Figure 10: On-premises to spoke VCN traffic
East-west and internet traffic
Connect from the database VM (10.0.1.2) to the destination application load balancer (10.0.0.138) over port 80. The traffic gets the source NAT to the backend interface IP addresses of CloudGuard Network Security gateways. Traffic responds through the web application VM, which has Apache application running on port 80. Traffic from the database spoke VM toward GitHub on the internet gets the source NAT to the external interface IP addresses of CloudGuard Network Security gateways.

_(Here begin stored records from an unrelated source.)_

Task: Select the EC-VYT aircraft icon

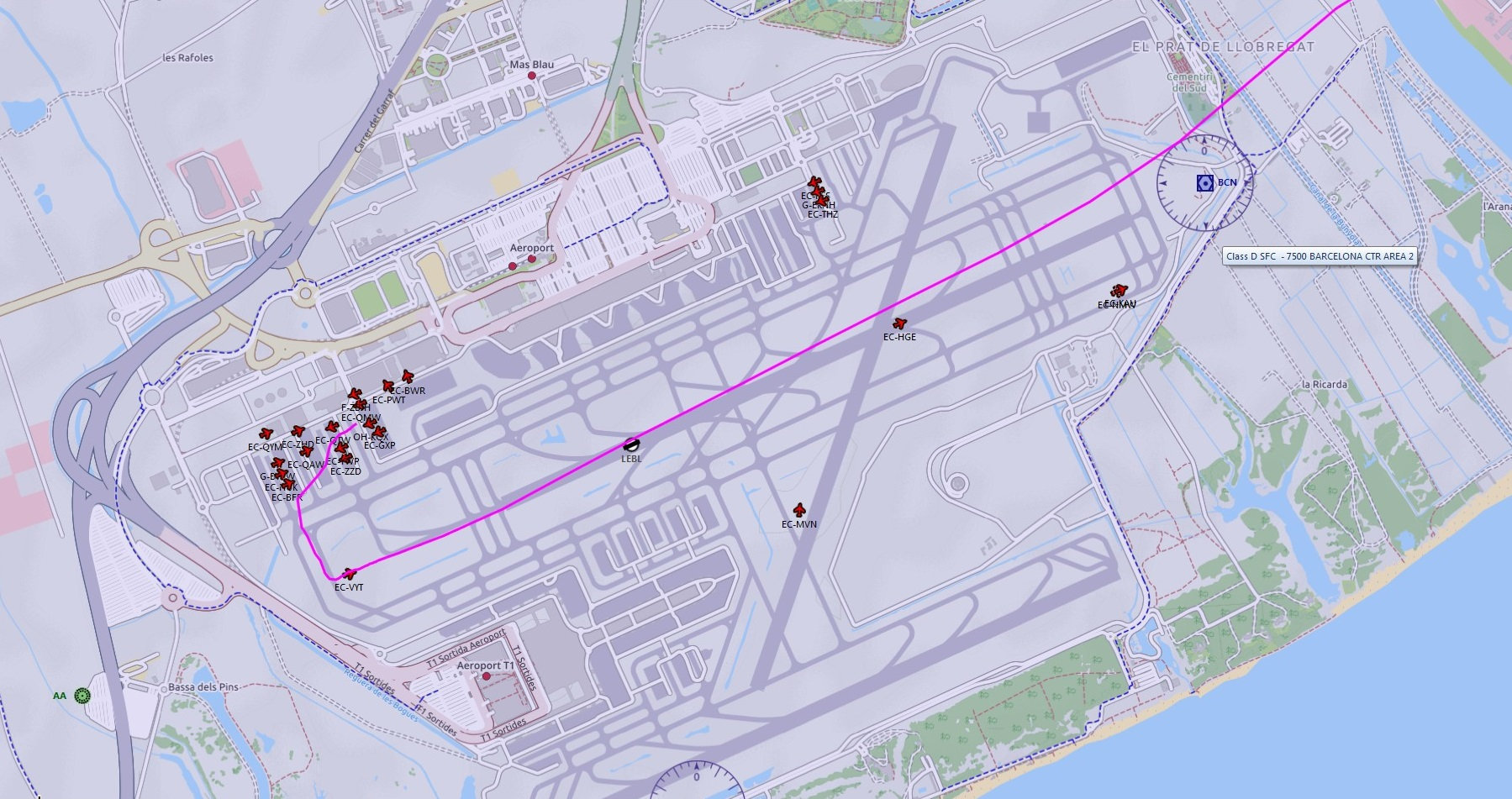Action: tap(350, 575)
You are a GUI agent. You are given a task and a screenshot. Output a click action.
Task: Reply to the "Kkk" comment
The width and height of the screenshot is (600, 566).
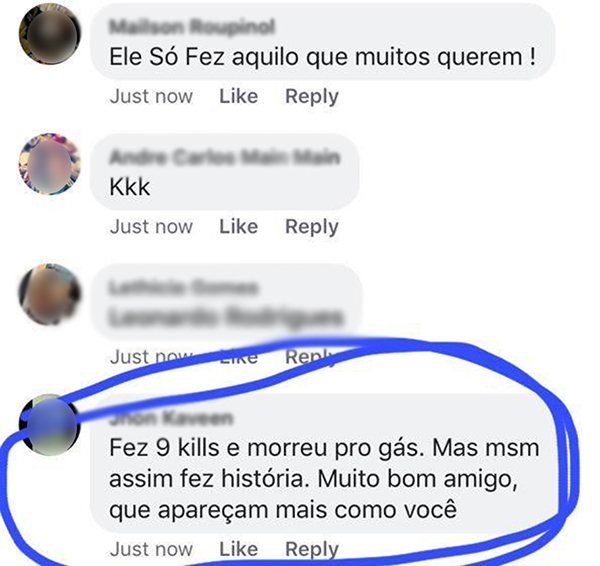pyautogui.click(x=312, y=227)
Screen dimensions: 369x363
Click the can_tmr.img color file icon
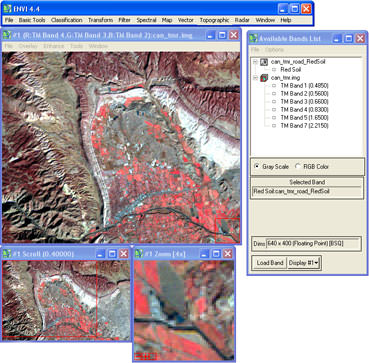click(x=264, y=78)
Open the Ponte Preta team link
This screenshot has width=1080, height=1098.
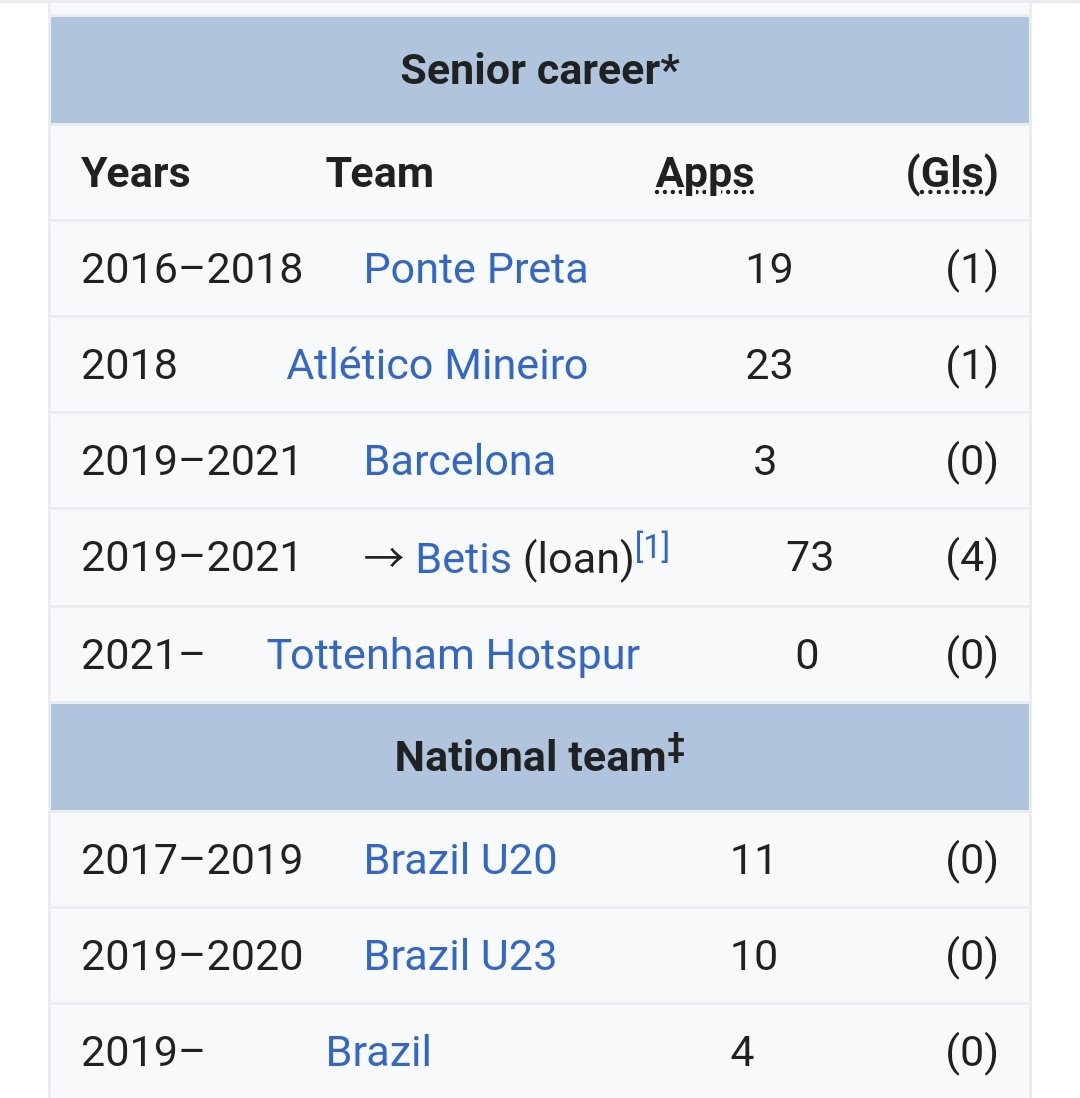click(x=476, y=269)
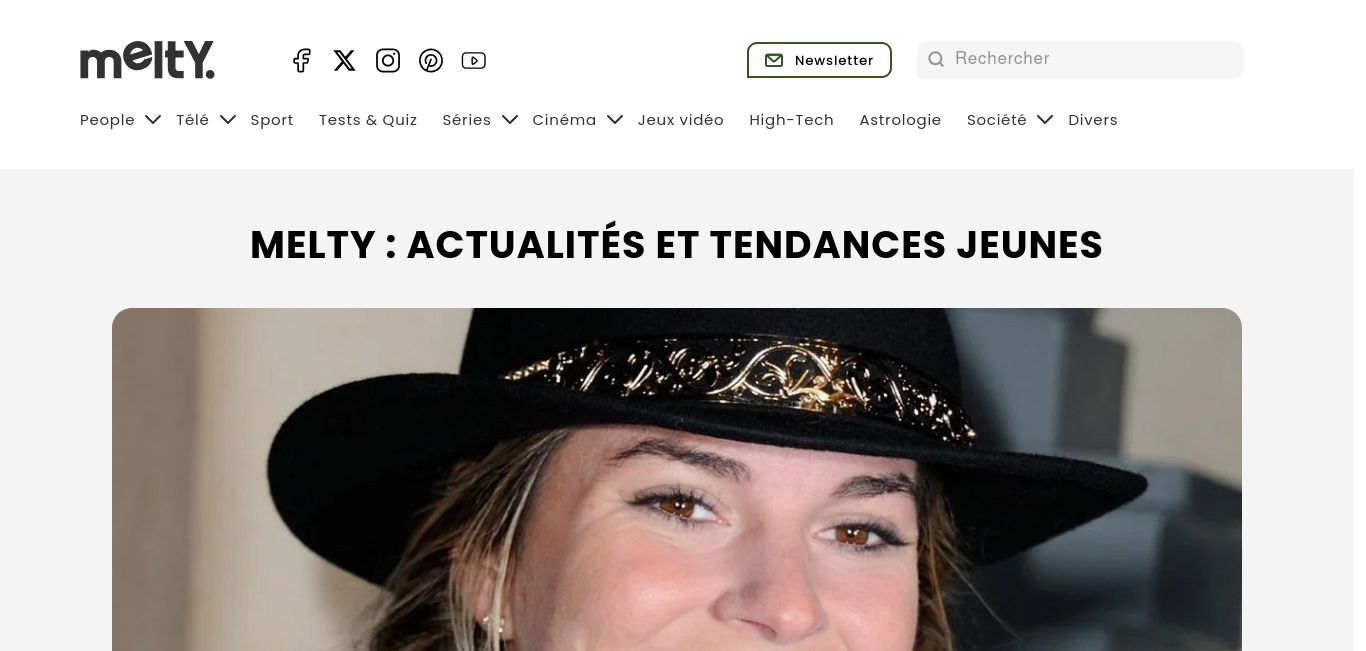Select the High-Tech menu item
This screenshot has width=1366, height=651.
(791, 120)
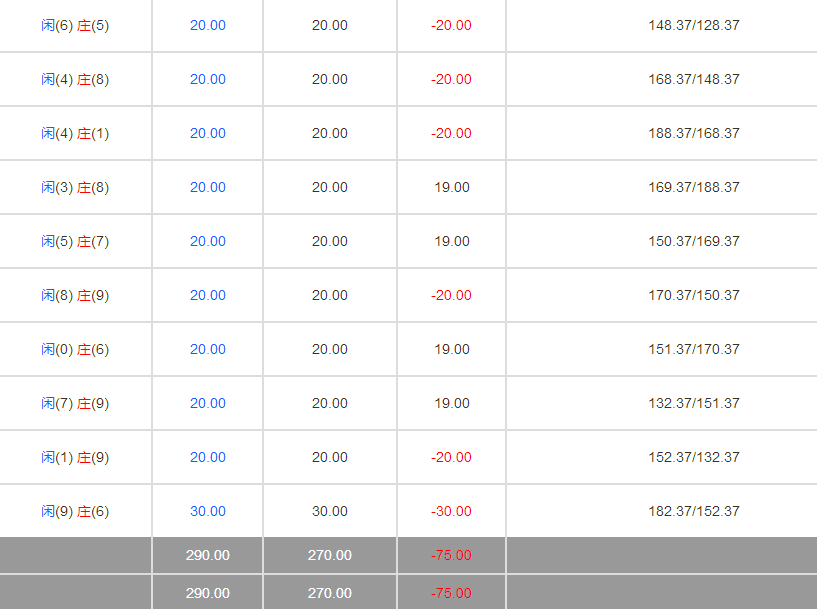This screenshot has width=817, height=609.
Task: Click the balance value 132.37/151.37
Action: coord(694,403)
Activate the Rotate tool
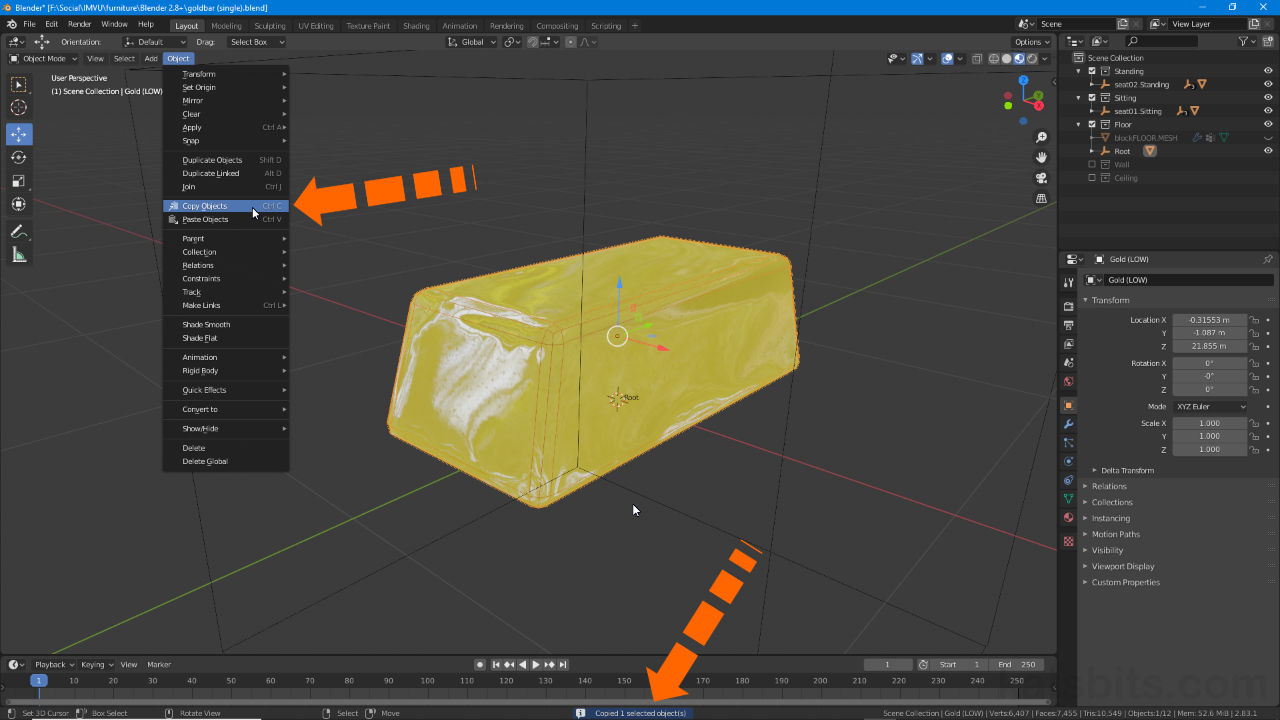 click(18, 157)
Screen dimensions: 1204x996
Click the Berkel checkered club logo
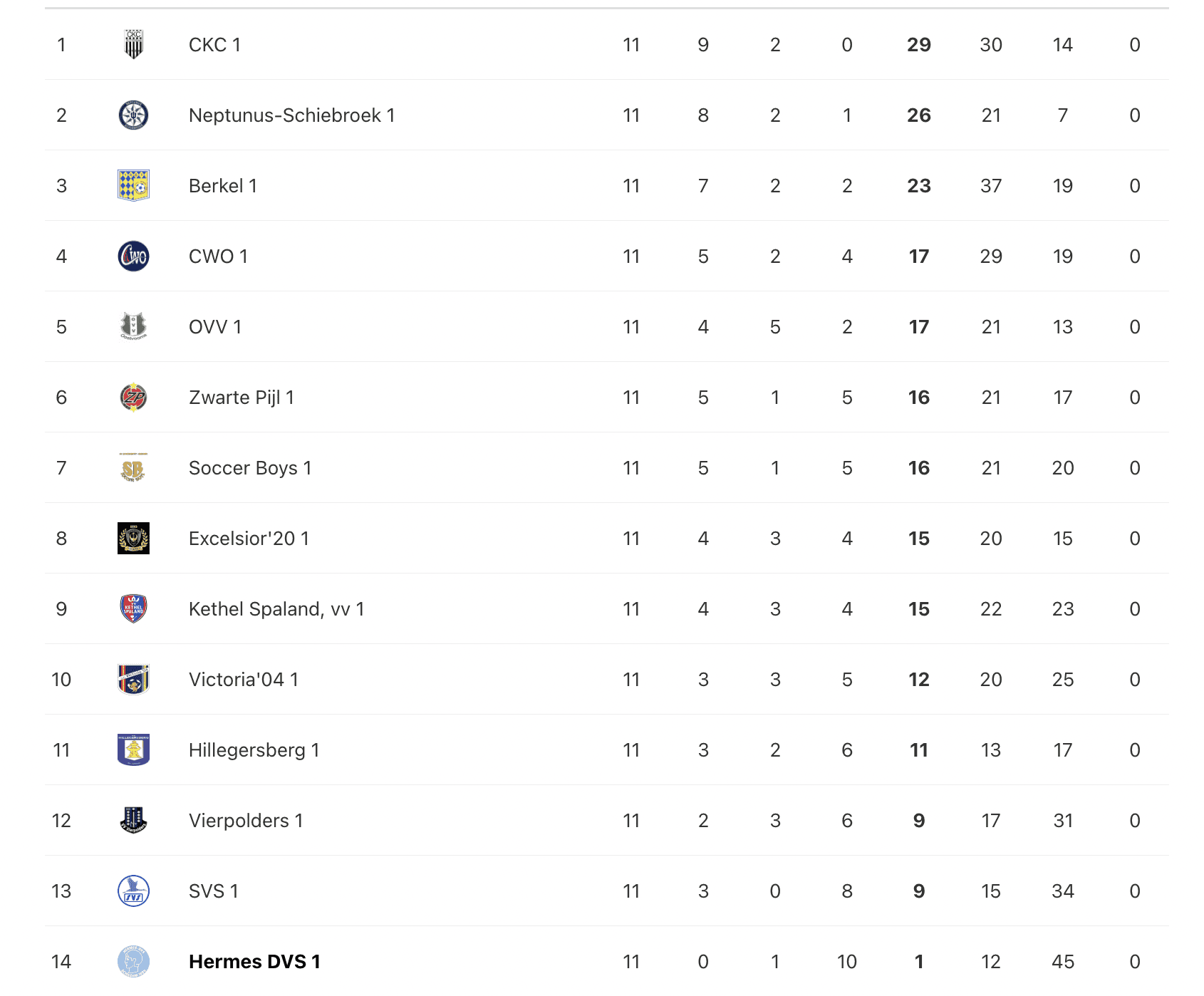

[opc@db-app-2 ~]$ hostname --all-ip-addresses
10.0.1.2
[opc@db-app-2 ~]$ curl http://10.0.0.138
<h1>This is a Test Page Serving from Spoke VCN Web Application VM 1</h1>
[opc@db-app-2 ~]$ curl -I https://github.com | grep HTTP
% Total % Received % Xferd Average Speed Time Time Time Current
Dload Upload Total Spent Left Speed
0 0 0 0 0 0 0 0 --:--:-- --:--:-- --:--:-- 0
HTTP/2 200
[opc@db-app-2 ~]$

Figure 11: Spoke VCN traffic
Conclusion
This post explained how to use a flexible network load balancer to support on-premises network traffic through Check Point CloudGuard Network Security gateways in a hub-and-spoke topology. You can use this post as a reference point to validate other use cases.